[Items from a data source]
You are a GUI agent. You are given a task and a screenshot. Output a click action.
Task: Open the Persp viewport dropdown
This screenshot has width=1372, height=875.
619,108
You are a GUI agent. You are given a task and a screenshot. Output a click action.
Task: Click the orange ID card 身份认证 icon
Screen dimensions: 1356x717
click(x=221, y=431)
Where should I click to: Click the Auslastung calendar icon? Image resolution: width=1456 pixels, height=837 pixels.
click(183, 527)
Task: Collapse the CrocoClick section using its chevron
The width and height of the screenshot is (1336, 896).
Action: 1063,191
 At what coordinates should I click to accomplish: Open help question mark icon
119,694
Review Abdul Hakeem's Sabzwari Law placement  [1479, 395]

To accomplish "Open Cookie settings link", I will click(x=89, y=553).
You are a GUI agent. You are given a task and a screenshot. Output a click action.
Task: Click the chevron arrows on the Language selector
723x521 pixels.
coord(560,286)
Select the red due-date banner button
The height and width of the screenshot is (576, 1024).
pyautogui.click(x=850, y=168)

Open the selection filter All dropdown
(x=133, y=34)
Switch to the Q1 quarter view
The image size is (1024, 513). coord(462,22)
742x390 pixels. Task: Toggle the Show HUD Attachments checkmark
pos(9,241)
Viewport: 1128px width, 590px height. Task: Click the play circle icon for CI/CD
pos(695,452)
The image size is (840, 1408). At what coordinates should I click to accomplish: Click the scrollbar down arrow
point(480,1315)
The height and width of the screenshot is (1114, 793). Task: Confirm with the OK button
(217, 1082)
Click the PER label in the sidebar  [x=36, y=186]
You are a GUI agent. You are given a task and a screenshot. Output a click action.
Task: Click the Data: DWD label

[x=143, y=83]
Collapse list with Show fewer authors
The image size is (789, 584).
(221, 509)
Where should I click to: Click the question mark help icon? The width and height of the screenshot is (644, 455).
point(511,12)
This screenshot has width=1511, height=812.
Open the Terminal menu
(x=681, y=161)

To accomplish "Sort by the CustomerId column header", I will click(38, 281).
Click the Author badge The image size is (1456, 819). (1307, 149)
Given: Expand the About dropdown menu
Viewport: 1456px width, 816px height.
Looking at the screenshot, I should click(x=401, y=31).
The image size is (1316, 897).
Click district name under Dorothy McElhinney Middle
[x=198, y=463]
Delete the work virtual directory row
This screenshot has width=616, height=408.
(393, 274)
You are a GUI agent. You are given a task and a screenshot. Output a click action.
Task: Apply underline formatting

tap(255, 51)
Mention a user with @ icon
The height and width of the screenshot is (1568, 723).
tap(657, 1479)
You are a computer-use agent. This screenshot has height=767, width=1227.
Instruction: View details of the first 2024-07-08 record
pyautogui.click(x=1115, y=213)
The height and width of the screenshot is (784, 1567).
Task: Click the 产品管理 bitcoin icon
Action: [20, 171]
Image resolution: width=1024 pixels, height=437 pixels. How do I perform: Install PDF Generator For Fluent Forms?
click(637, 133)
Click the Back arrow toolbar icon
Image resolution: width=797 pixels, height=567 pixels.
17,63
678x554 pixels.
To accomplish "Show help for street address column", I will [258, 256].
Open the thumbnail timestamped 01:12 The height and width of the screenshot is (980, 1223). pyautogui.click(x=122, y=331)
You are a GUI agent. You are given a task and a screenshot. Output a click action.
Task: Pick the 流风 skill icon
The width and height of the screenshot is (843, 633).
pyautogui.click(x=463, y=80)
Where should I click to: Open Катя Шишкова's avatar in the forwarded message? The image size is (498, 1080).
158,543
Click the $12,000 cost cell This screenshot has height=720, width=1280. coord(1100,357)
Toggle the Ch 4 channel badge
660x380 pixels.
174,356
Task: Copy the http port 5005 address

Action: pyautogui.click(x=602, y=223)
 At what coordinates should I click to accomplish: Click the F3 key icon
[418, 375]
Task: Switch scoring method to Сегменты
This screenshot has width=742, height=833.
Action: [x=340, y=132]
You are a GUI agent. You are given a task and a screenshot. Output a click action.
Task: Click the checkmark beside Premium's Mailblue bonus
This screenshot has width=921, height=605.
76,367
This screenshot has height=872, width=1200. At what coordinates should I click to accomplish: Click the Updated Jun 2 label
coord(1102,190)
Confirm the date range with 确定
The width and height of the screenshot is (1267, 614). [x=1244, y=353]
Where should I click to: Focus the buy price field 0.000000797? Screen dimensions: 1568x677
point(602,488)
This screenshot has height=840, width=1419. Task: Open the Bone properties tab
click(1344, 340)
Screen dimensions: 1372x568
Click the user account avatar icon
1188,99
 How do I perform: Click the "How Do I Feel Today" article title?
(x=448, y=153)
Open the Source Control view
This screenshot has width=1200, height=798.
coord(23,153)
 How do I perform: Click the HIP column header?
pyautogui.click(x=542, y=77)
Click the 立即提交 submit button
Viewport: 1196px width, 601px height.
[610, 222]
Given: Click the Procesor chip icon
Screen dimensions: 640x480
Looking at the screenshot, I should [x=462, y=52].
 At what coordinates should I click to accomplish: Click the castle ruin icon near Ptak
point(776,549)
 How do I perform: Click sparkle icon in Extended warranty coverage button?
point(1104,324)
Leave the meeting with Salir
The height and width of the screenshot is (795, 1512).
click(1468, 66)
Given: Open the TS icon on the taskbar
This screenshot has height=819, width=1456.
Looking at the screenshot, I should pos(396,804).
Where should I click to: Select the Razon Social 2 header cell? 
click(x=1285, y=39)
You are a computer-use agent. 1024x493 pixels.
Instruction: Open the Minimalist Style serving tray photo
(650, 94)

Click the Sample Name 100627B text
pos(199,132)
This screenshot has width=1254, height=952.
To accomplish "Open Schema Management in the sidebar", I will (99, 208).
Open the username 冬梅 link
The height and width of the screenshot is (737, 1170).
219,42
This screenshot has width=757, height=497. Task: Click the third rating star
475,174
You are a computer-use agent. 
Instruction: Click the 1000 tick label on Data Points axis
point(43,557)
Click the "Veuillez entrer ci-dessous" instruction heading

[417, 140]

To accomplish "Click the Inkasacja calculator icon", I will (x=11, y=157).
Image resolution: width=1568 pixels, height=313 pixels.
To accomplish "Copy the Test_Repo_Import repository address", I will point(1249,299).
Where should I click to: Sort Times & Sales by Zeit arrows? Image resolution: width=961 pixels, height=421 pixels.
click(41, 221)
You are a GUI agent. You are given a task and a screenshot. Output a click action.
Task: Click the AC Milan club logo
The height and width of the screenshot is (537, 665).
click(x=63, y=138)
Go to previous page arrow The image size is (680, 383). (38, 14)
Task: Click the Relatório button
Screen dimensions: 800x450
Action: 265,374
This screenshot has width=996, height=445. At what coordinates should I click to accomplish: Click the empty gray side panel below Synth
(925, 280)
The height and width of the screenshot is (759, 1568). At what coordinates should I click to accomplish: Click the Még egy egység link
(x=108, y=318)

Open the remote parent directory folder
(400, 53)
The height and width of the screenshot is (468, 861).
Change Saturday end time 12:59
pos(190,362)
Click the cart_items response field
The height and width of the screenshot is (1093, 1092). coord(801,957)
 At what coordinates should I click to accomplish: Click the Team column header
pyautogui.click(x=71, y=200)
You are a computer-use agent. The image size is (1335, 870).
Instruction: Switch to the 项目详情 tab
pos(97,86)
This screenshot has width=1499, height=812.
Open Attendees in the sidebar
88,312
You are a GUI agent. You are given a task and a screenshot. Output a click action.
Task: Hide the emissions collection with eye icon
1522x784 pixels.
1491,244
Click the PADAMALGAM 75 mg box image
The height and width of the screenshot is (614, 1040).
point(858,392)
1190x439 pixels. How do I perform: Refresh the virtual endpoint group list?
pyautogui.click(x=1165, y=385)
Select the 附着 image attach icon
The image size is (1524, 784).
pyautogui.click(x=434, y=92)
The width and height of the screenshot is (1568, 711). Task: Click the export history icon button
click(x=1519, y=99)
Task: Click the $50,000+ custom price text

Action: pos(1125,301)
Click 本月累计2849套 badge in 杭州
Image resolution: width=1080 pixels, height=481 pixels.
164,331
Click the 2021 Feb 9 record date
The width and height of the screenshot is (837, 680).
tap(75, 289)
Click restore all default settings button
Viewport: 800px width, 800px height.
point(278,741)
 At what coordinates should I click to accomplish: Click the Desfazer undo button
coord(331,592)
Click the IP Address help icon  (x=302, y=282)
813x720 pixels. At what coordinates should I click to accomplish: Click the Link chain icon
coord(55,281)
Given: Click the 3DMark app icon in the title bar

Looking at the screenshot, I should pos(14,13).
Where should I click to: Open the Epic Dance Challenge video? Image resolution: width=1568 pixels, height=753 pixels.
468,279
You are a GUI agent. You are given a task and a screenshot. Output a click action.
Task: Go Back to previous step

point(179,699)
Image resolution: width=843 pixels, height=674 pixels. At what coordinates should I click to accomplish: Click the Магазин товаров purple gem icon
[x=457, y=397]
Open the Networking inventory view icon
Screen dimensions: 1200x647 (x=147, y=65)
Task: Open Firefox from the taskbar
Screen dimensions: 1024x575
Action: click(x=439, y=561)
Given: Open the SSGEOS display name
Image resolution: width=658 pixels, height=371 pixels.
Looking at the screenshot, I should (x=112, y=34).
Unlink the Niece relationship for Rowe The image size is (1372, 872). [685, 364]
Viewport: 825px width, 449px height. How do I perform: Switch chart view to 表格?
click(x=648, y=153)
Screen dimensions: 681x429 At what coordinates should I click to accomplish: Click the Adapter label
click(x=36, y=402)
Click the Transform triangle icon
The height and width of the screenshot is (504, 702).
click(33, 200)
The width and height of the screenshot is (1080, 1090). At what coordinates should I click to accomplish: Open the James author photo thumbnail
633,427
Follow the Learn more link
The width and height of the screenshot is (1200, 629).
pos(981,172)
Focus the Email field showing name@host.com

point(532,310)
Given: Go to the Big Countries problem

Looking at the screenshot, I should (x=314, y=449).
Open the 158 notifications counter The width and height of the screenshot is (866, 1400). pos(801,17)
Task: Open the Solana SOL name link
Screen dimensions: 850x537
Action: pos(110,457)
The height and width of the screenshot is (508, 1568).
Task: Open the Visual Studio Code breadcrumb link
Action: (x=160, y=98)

*Work instruction*: Wherever the word "chevron" turns up in a line of the entries above, copy that line.

*Response below*:
Task: Collapse the CrocoClick section using its chevron
Task: Click the chevron arrows on the Language selector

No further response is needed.